The event in question here is the recent uniting of Moqtada al Sadr and Abdul-Aziz al Hakim under the blessing of Ali al Sistani. The key considerations here:
1) al Sadr and al Hakim have been kinetic enemies for the last 4 years; they seem to be setting this rivalry aside.
2) This merger is widely believed to be the creation of a new Iraqi Nationalist bloc.
3) Should this alliance work out, it will effectively merge the Mahdi Army (al Sadr's militia) and the Badr Brigade (al Hakim's militia).
4) al Hakim is backed by the US as well as Iran (which seems odd).
5) While al Sadr and al Hakim do not agree on the role of US forces, they do agree that AQI is a mutual enemy.

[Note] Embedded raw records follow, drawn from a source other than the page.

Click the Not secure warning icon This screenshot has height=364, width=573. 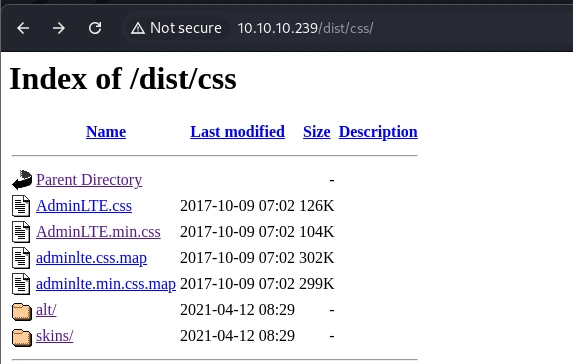click(138, 28)
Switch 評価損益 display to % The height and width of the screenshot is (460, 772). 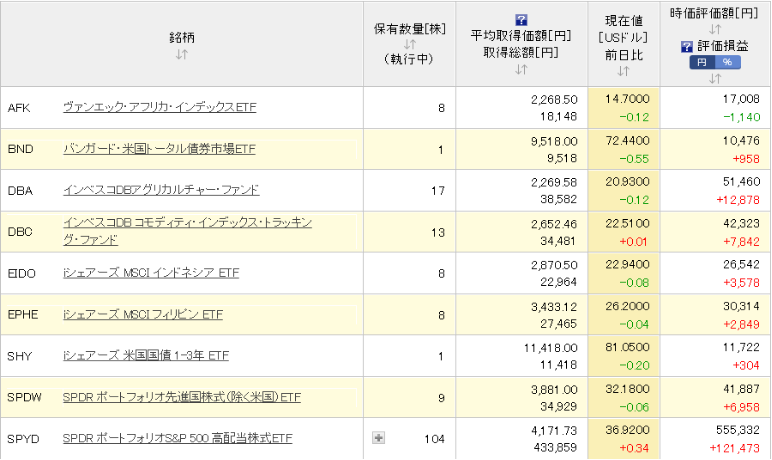point(727,62)
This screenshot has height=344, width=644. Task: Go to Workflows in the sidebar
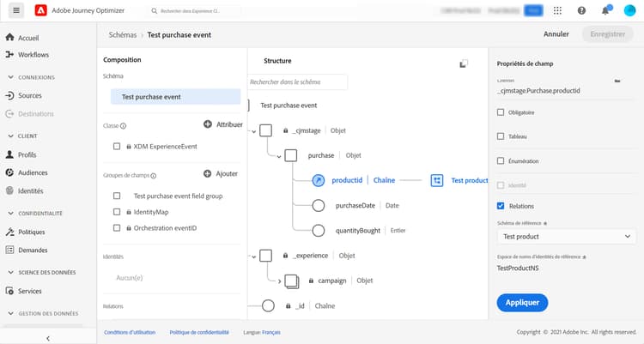click(x=33, y=54)
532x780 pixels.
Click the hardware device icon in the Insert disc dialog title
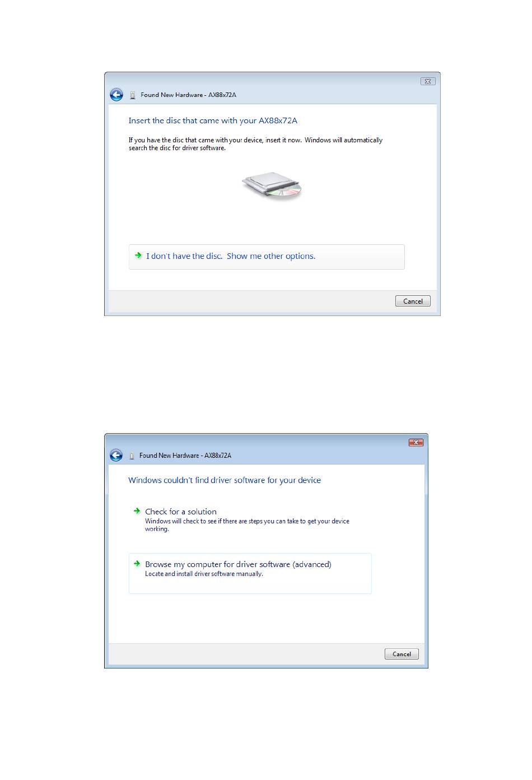133,95
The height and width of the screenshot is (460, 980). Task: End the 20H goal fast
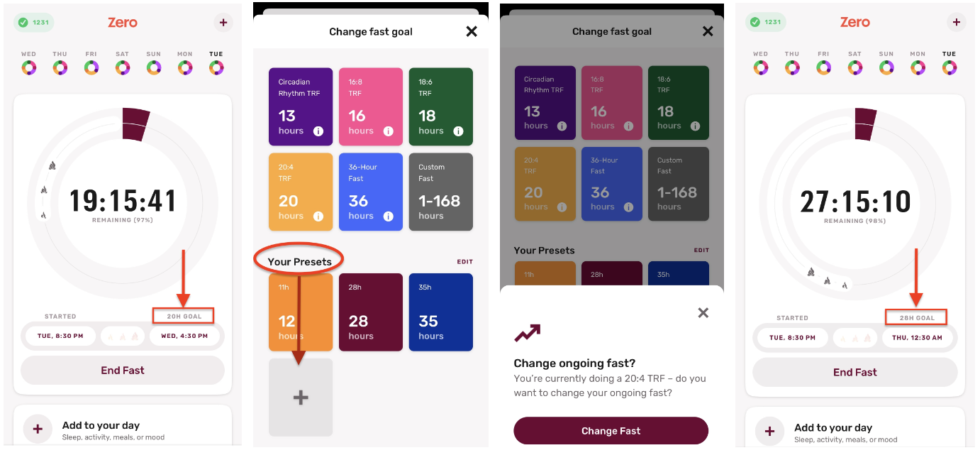[123, 370]
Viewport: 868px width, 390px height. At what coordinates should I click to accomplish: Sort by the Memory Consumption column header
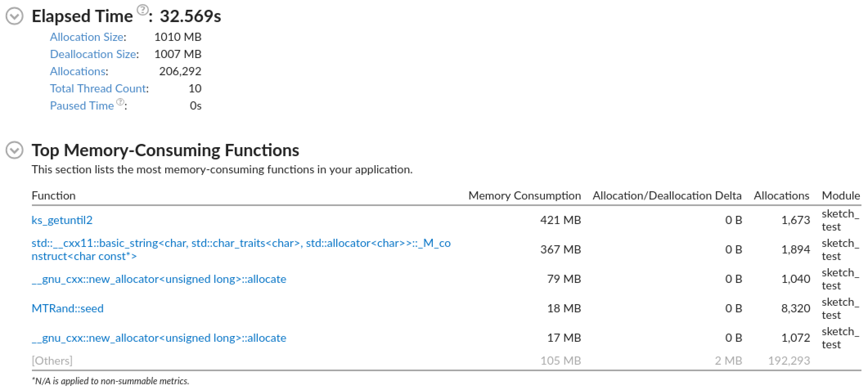525,195
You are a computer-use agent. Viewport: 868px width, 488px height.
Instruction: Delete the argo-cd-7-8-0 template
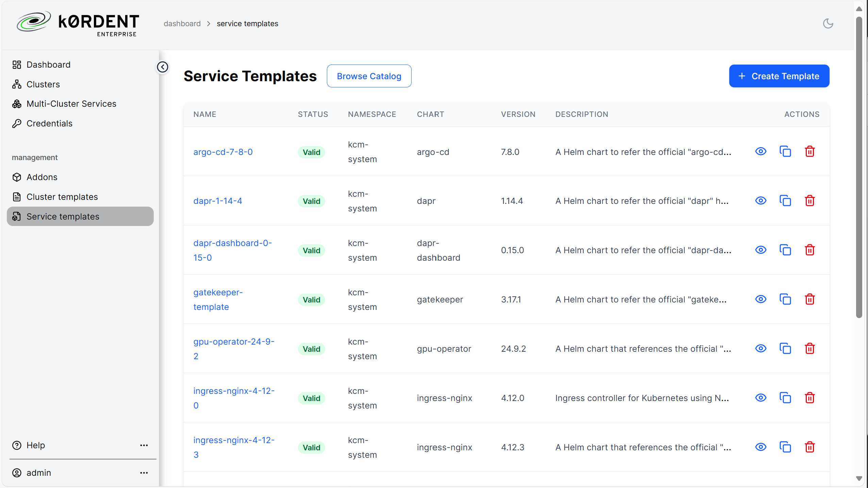pyautogui.click(x=809, y=152)
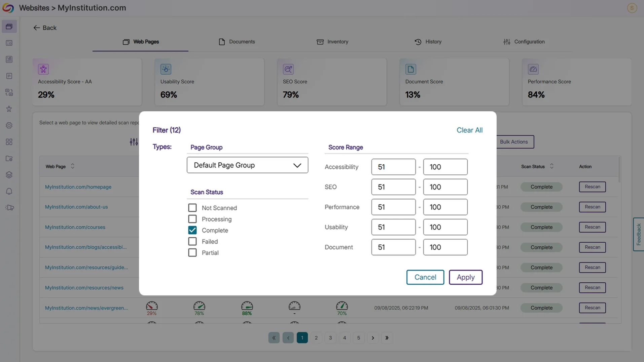Click the layers stack icon in the sidebar

(x=9, y=175)
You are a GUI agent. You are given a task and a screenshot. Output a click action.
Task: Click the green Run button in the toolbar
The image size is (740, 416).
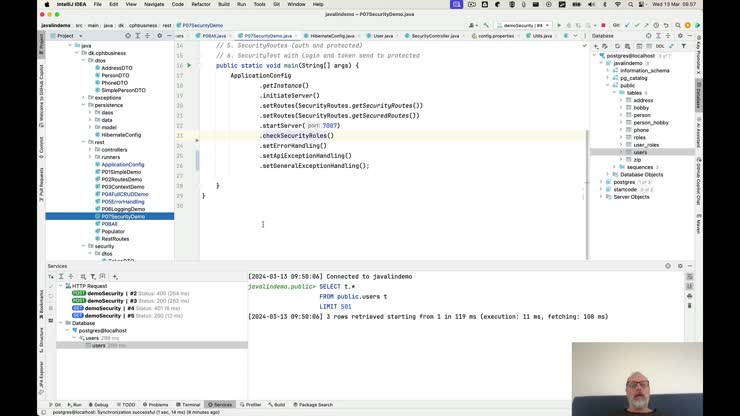coord(557,25)
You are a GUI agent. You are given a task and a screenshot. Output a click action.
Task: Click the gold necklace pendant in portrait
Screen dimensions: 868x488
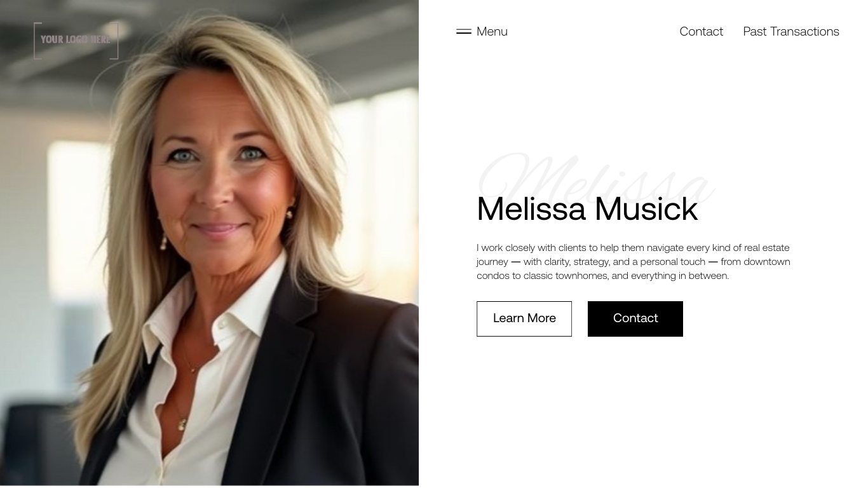point(183,424)
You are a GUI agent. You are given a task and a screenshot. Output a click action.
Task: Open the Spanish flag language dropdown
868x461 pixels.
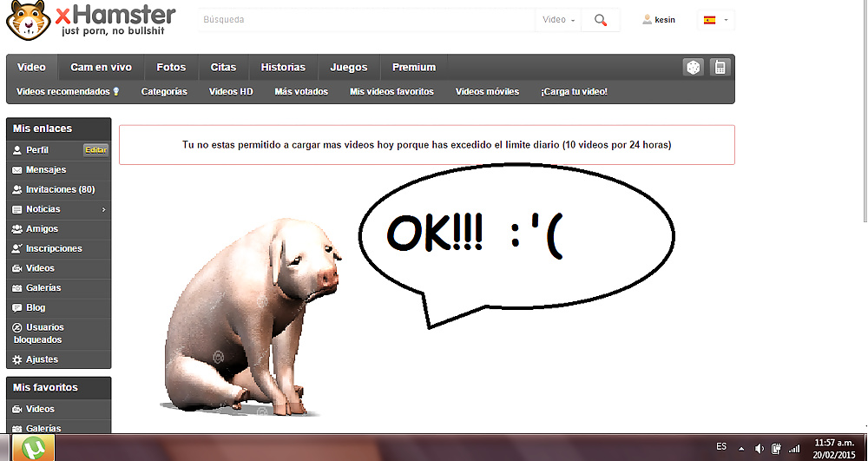(x=715, y=20)
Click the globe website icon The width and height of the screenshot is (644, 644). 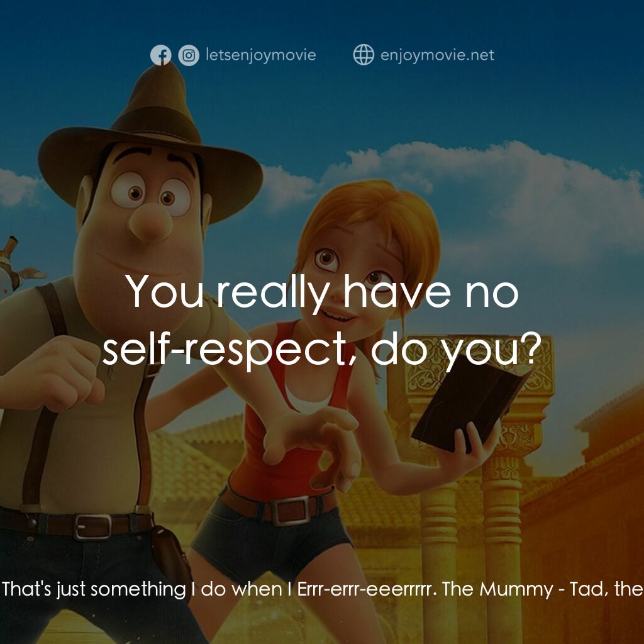[x=364, y=55]
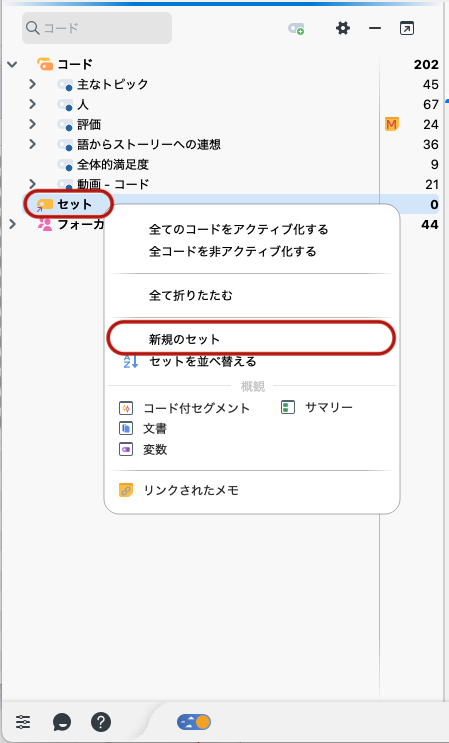The image size is (449, 743).
Task: Open the chat bubble icon at bottom
Action: tap(62, 723)
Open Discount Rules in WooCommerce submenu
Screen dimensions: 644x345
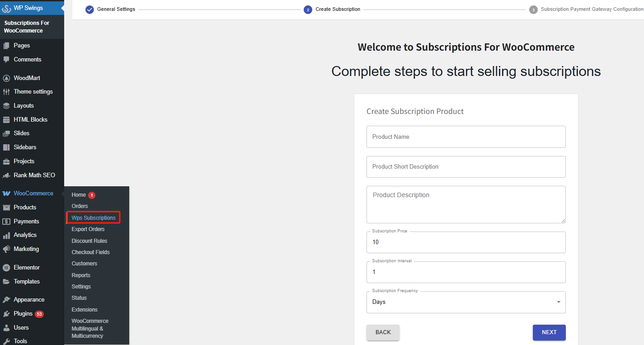click(89, 241)
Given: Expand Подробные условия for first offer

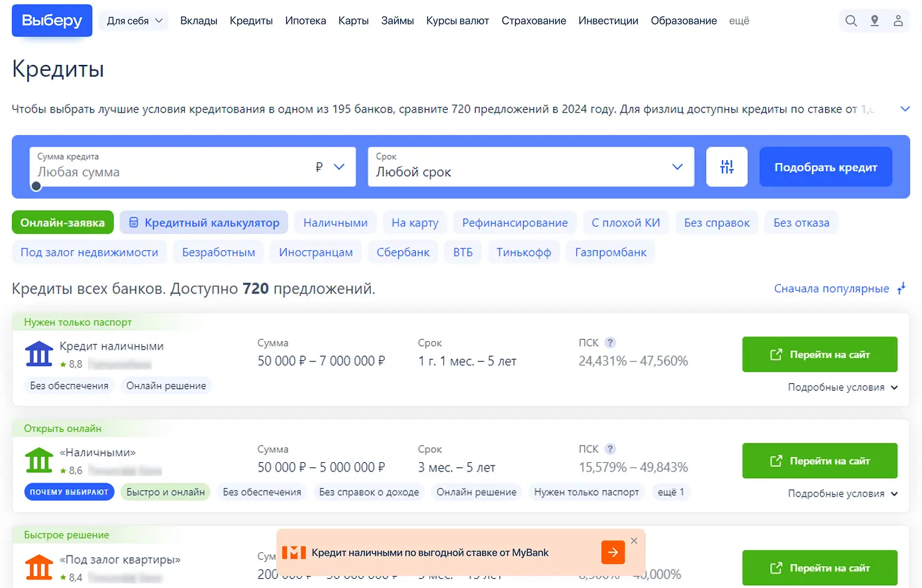Looking at the screenshot, I should (842, 387).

6) This new bloc is unified under a plan that denounces foreign interference (by all actors, not just the US) and the right to armed resistance to occupation forces.
Exactly what this means to US interests in Iraq does not seem to be entirely clear. About the exact same thing, the two authors have these opening statements:
Pepe: "The ultimate nightmare for White House/Pentagon designs on Middle East energy resources is not Iran after all: it's a unified Iraqi resistance, comprising not only Sunnis but also Shi'ites."
Sami: "Good news came from Iraq this weekend - the best news for the US, probably, since Abu Musab al-Zarqawi, the prince of al-Qaeda in Iraq, was killed by a US air strike in June 2006."
There's no debate as to the facts of what's happening, as outlined above. However, over the course of his article, Pepe seems to be putting a preponderance of importance on the fact that this new bloc reserves the right to armed resistance, whereas Sami seems to believe that the alliance itself, along with al Sadr's 6-month stand-down of the Mahdi army, carries more importance.
I would suggest that at this point, the right to armed resistance has been exercised constantly but hasn't really been enumerated; even Sunni actors that are currently cooperating with the American forces accept that their cooperation is a means to an end of American presence. They may still want to kill us, but not right at this moment. As with all handshake-COM deals that Petraeus endorses in FM 3-24, there is going to be more ambiguity than might be comfortable.
As far as a union between the Mahdi Army and Badr Brigade, this seems to be a mixed bag given al Sadr's opportunistic tendencies. But there's simply no way that al Hakim isn't aware of those tendencies, so he must have taken them into account. Grand Ayatollah Sistani has also given his blessing to this pact, which may suggest that this truce between the two is genuine.
There's a gap in whether this is good or bad news, and the gap looks to be centered around what a surge in Iraqi nationalism means in the context of this potential merger. Those who thing that the Americans are championing a soft partition suggest that this is a bad thing, as it bespeaks a rejection of that very principle. But that's nothing that the Iraqis haven't made clear already: they categorically do not want to be partitioned.
On the other side of the debate are those who see a unified and independent Iraqi state as a necessity, and the current goal of the American effort. A rise in nationalism and the creation of a powerful nationalist party would in this case be an excellent thing, even if it would be nice if the militias weren't attached to it.
However, in all of these considerations, it is worth noting that Pepe Escobar is described as an "extreme traveler," while Sami Moubayed is a Syrian historian and analyst.
Ultimately whether this is good news or bad news is largely dependent upon how the American effort reacts to it. Tolerating al Sadr is not high on my list of things to do, but a stable, unified and free Iraq trumps everything else.